Pada tahun 1999 pemerintah (cq. Departemen Kehutanan) melakukan revisi atas Undang-undang No. 5 Tahun 1967 tentang Ketentuan-Ketentuan Pokok Kehutanan menjadi Undang-Undang No. 41 tahun 1999 tentang Kehutanan.

Revisi tersebut membuka peluang untuk dilakukannya tata kelola kehutanan yang baik di Indonesia.

Akses informasi kepada masyarakat diberi landasan hukum yakni pada pasal 68 (2) poin b yang menyatakan bahwa masyarakat dapat: “Mengetahui rencana peruntukan hutan, pemanfaatan hasil hutan, dan informasi kehutanan”

Peluang masyarakat untuk berpartisipasi juga lebih terbuka melalui pengaturan dalam pasal 70 (3) yang menyatakan bahwa: “Dalam rangka meningkatkan peran serta masyarakat pemerintah dan pemerintah daerah dapat dibantu oleh forum pemerhati kehutanan.”

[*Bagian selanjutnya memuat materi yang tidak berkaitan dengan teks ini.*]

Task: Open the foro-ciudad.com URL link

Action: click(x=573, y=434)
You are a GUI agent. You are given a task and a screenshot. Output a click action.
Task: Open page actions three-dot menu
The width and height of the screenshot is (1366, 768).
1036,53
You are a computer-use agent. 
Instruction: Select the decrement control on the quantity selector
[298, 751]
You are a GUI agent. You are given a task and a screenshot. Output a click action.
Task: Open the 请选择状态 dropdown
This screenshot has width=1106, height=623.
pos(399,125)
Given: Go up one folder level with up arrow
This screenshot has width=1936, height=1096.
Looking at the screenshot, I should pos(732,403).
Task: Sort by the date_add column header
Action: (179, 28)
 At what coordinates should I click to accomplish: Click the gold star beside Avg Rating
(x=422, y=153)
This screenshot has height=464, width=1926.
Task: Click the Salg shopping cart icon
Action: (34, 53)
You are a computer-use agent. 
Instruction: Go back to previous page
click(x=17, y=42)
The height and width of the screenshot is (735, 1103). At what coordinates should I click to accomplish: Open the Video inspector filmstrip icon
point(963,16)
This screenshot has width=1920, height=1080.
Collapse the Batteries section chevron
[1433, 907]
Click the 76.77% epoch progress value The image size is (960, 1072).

Dalam konteks ini, proses untuk menuju sebuah tata kelola kehutanan yang baik sudah mulai mendapatkan tempat dalam peraturan perundang-undangan.

Namun sangat disayangkan bahwa implementasi dari ketentuan tersebut seringkali menjadi sebuah proses birokrasi yang sulit. Salah satu tantangan yang sangat kompleks dalam konteks kehutanan adalah mengenai kepastian lahan dan wilayah kelola masyarakat yang tinggal di dalam dan di sekitar hutan.

Seharusnya, dengan sebuah sistem informasi kehutanan yang mapan dan partisipasi penuh dari segenap masyarakat yang tinggal di dalam dan di sekitar hutan, tantangan mengenai kepastian lahan dan wilayah kelola dapat diselesaikan.

Namun ternyata permasalahannya lebih dari itu, karena pada saat penyusunan peraturan perundang-undangan kehutanan masih terdapat kepentingan sektoral yang membatasi ruang gerak masyarakat dalam mendapatkan keadilan.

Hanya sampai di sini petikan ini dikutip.